*** Opening of Exercise input ***

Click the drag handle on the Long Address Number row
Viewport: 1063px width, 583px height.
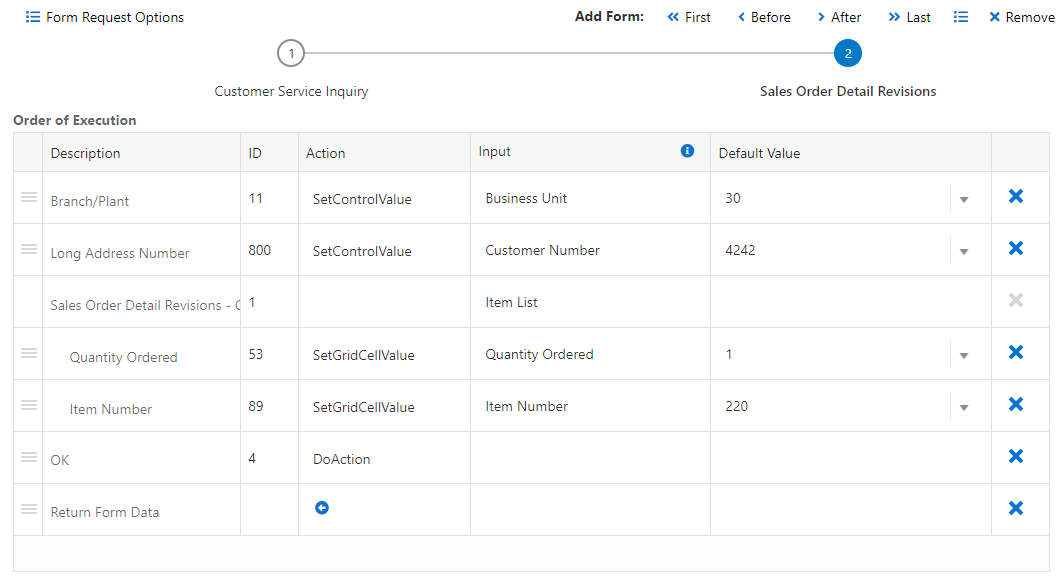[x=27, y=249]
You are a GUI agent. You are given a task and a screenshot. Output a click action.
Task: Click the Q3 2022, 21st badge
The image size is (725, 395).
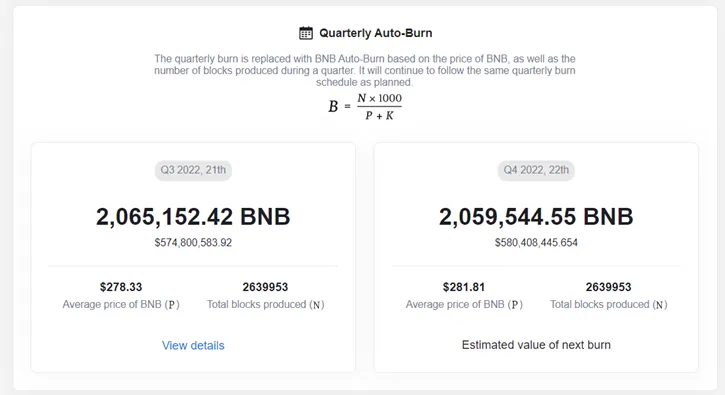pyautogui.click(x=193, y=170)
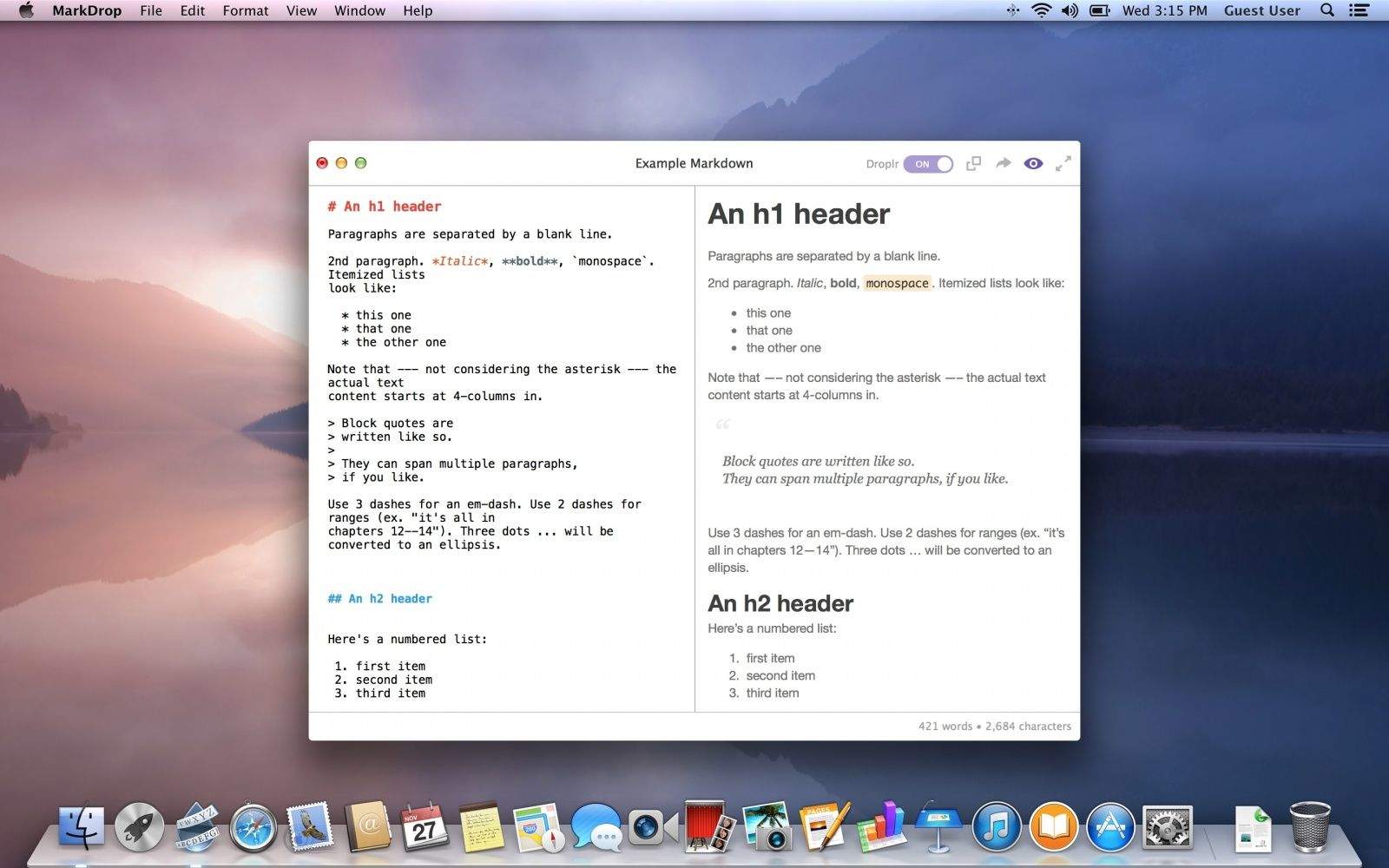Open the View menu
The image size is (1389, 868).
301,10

*** Close of Exercise input ***

Task statement: Restate the data word for word, minus any images.

Task result:
Click the drag handle on the Long Address Number row
Viewport: 1063px width, 583px height.
[x=27, y=249]
You are a GUI agent. You are given a task and a screenshot. Output a click action.
Task: Click the Q3 2022, 21st badge
The image size is (725, 395).
pyautogui.click(x=193, y=170)
Open the View menu
The image size is (1389, 868).
301,10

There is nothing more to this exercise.